Given the complexity of much expert testimony, it can be very difficult for counsel in the midst of trial to present effectively all the reasons why it is inadmissible and for the judge to give a very important issue thorough consideration. The lengthy and detailed arguments presented in the DeLuca case and the court’s much praised analysis of them would have been virtually impossible at trial. This point can be particularly important in a jurisdiction where the appellate courts strictly construe the obligation to preserve all objections to admissibility. See, e.g., Morrow v. Greyhound Lines, Inc., 541 F.2d 713, 723 (8th Cir. 1976) (holding defendant failed to preserve particular objection to expert testimony for appeal where it objected at trial on different grounds).

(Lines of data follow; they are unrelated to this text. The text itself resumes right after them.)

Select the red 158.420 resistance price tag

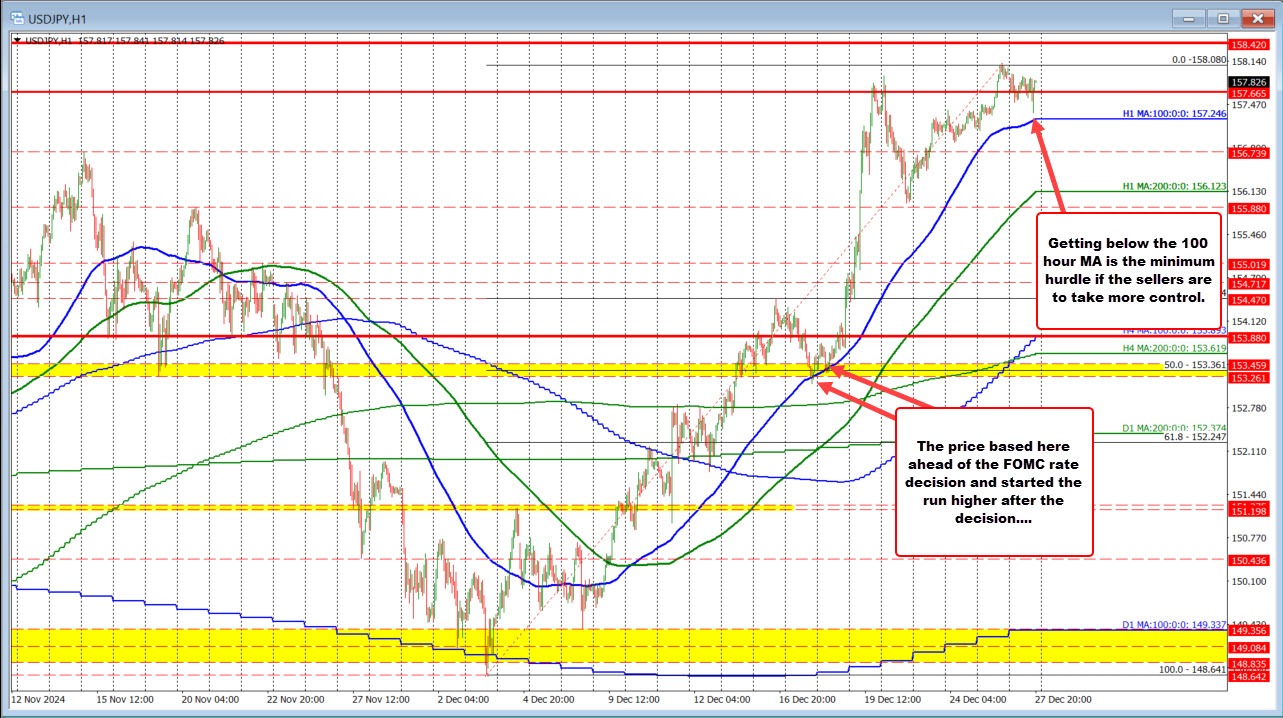[x=1249, y=44]
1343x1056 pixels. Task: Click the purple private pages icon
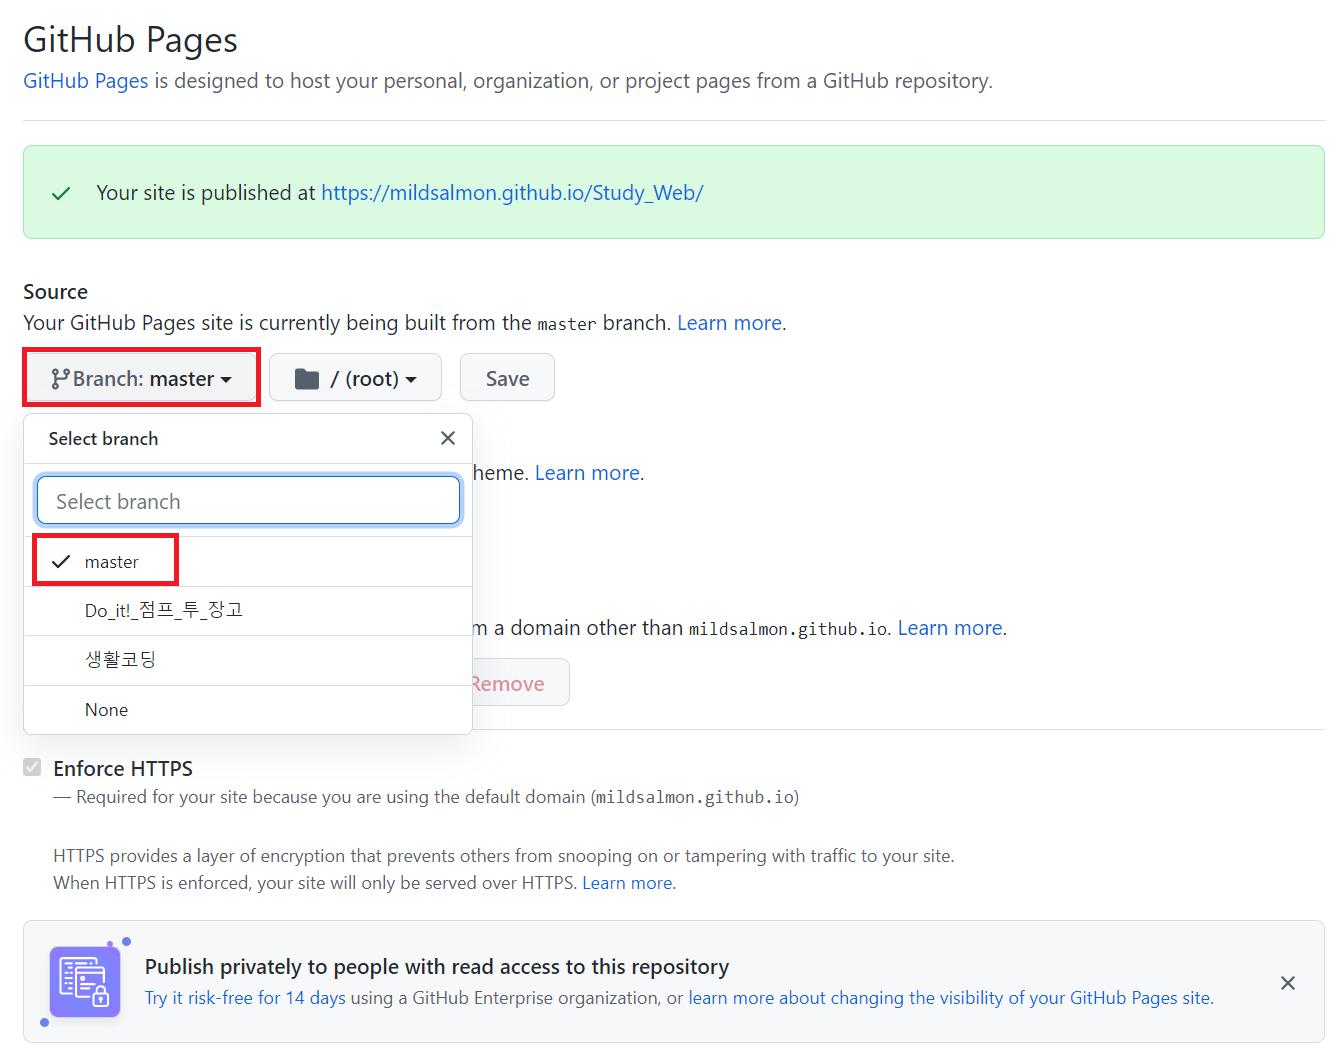(85, 982)
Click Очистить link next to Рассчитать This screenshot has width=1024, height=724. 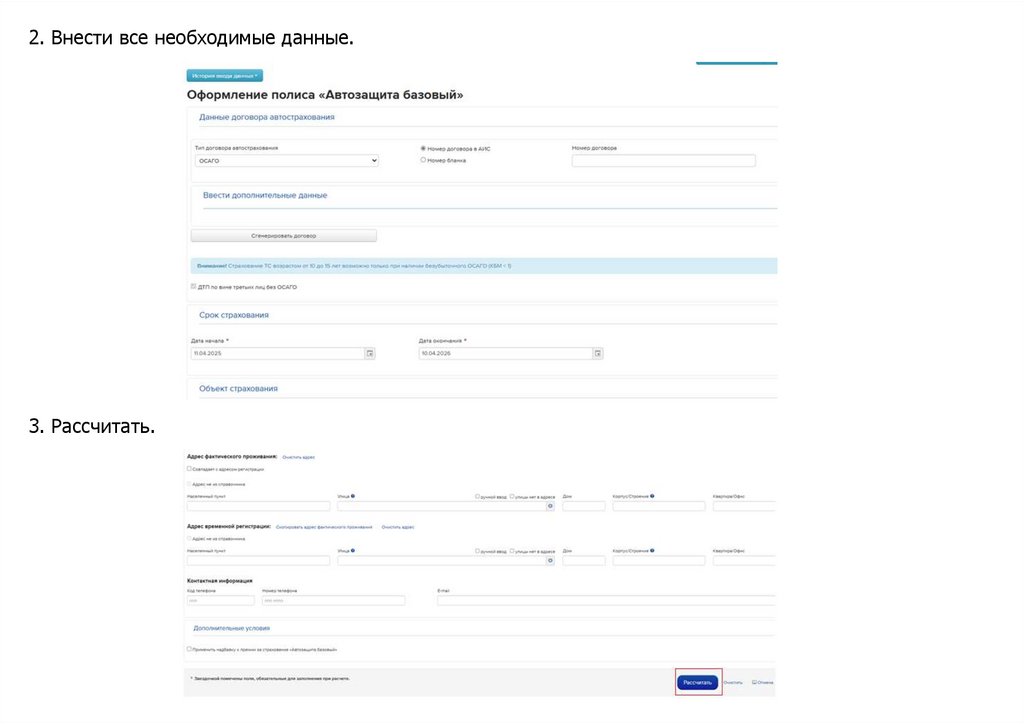point(733,683)
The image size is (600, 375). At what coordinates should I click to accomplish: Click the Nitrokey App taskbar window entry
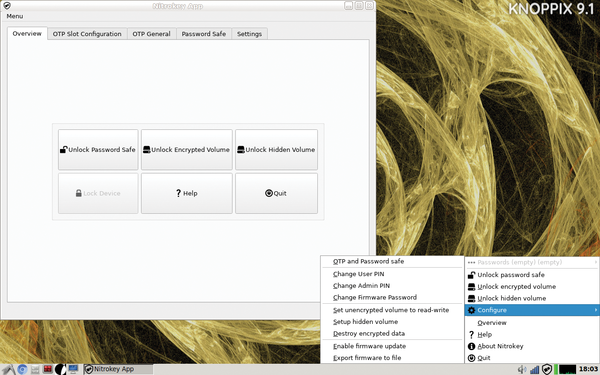point(118,369)
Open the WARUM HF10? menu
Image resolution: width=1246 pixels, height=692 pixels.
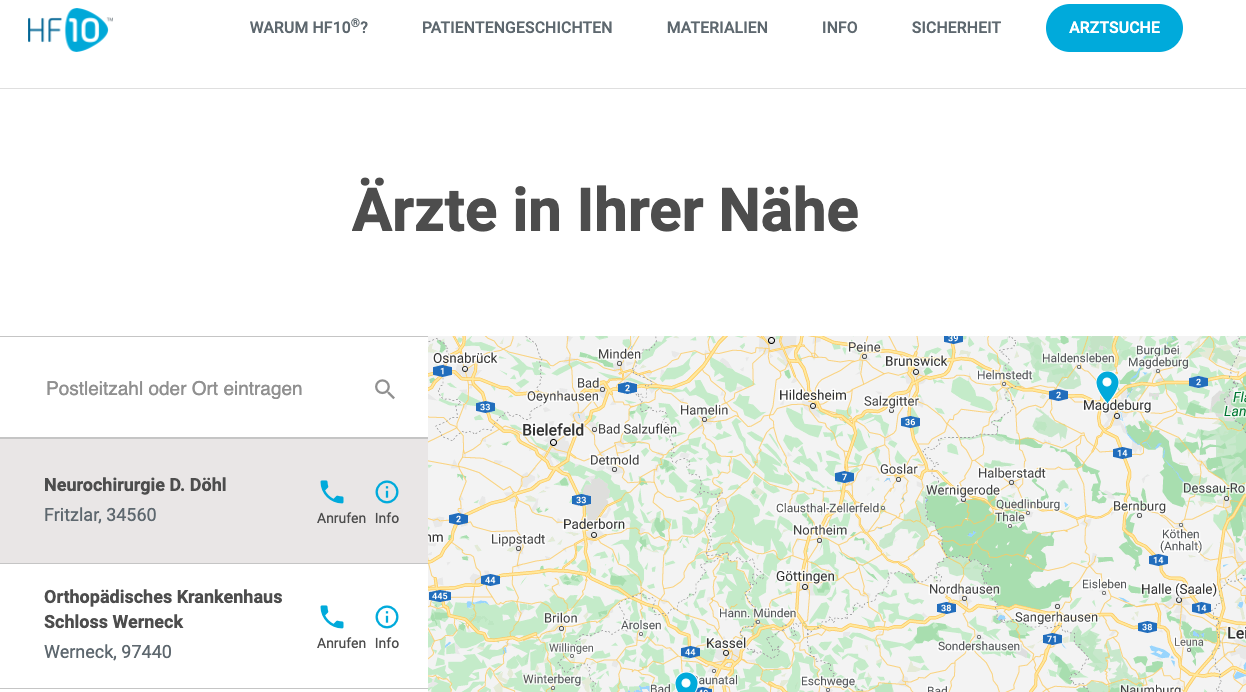click(x=308, y=28)
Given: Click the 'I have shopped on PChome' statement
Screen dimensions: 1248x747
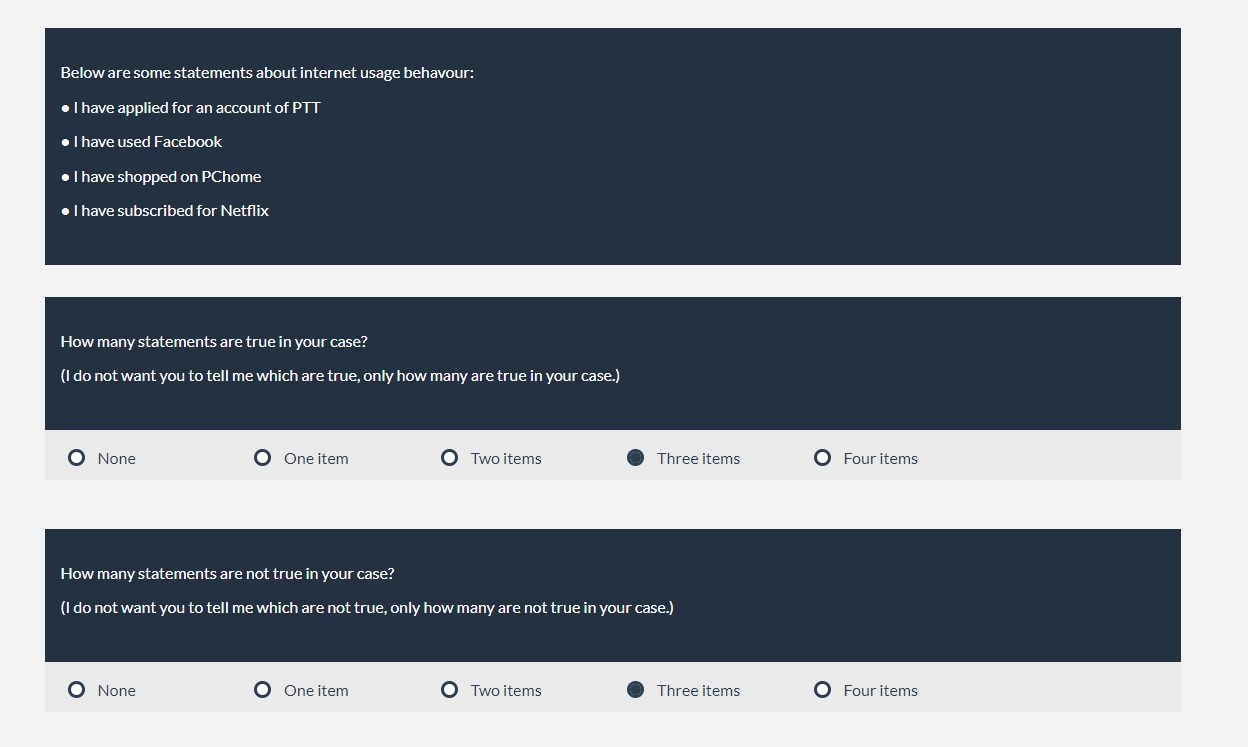Looking at the screenshot, I should point(167,177).
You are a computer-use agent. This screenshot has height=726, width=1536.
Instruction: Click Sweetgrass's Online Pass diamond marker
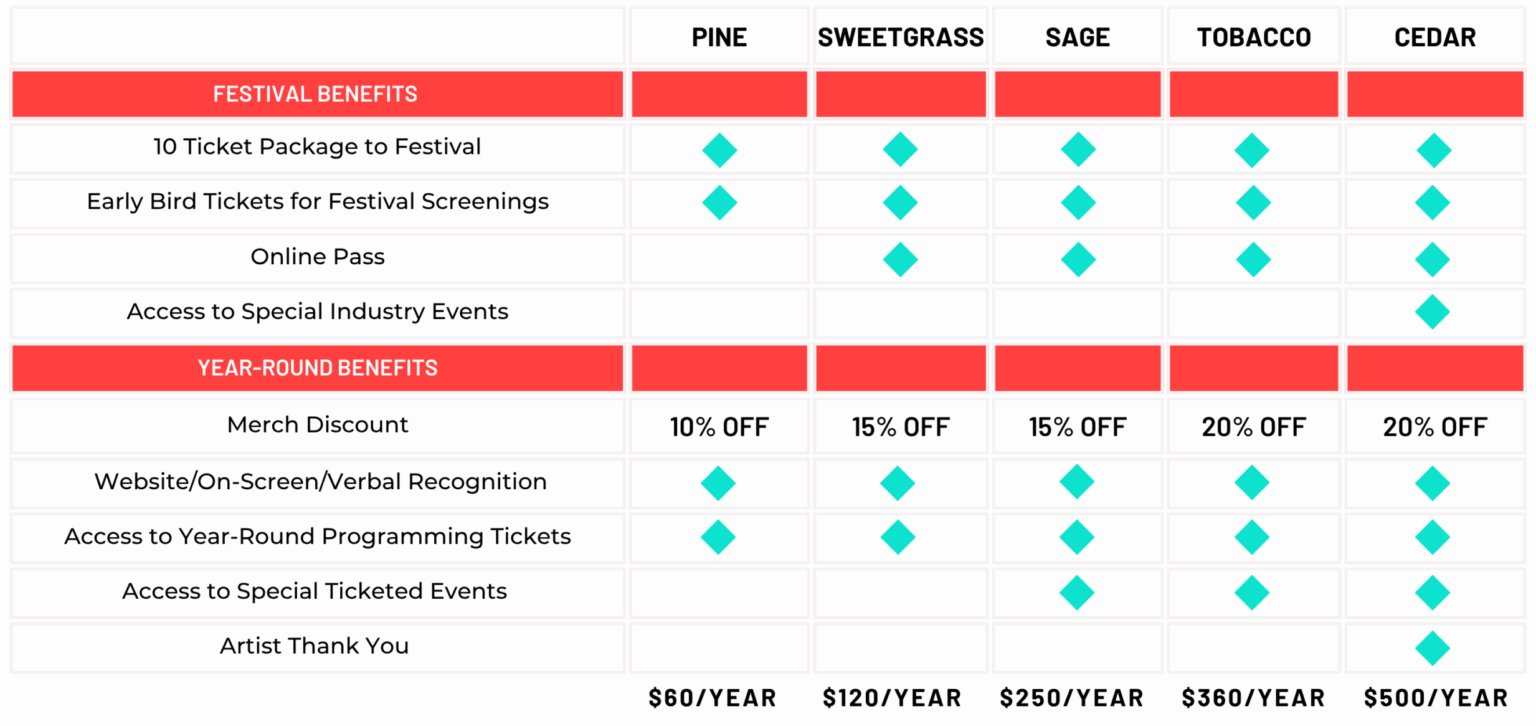[900, 260]
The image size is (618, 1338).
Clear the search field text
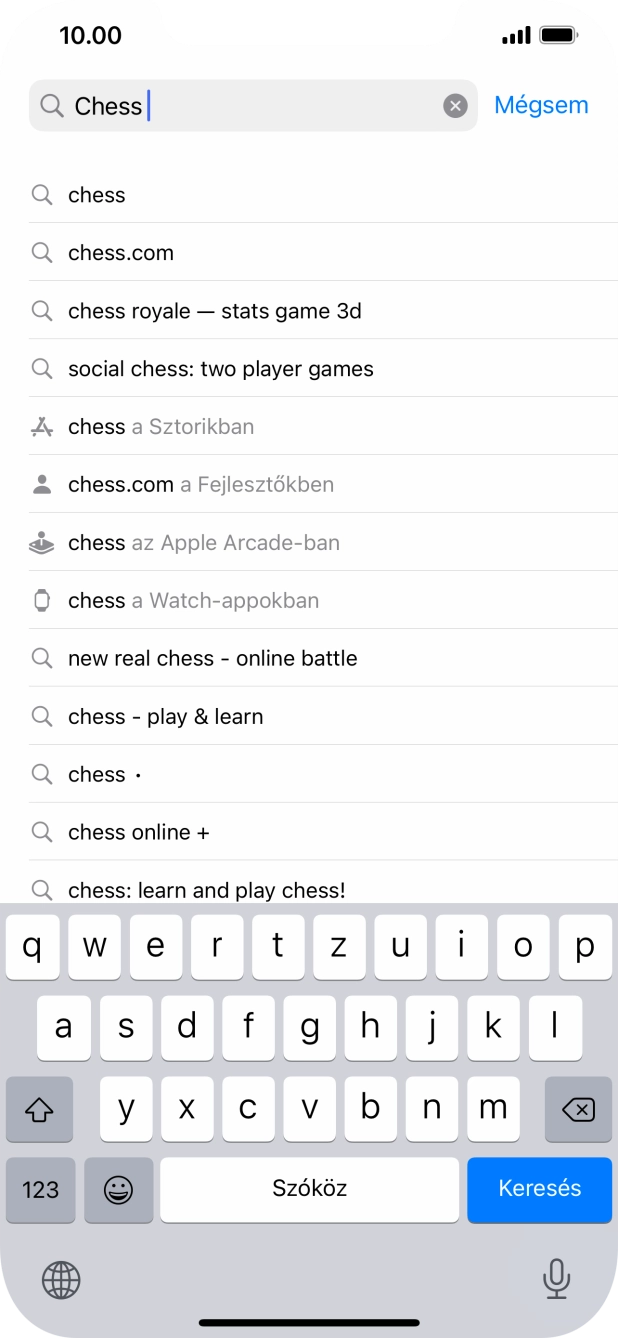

If so, this could be a very compelling reason why the trial court should Provide a pretrial hearing. If the worst happens, your arguments along these lines may give you grounds to argue on appeal that this obligation be loosened or even that the failure to Provide a pretrial hearing was prejudicial error.
Finally, a pretrial ruling on critical expert testimony may lead to settlement. Almost every judge encourages settlement.
There are many good reasons for the trial court to hold pretrial hearings on expert testimony. Hopefully these reasons will be persuasive.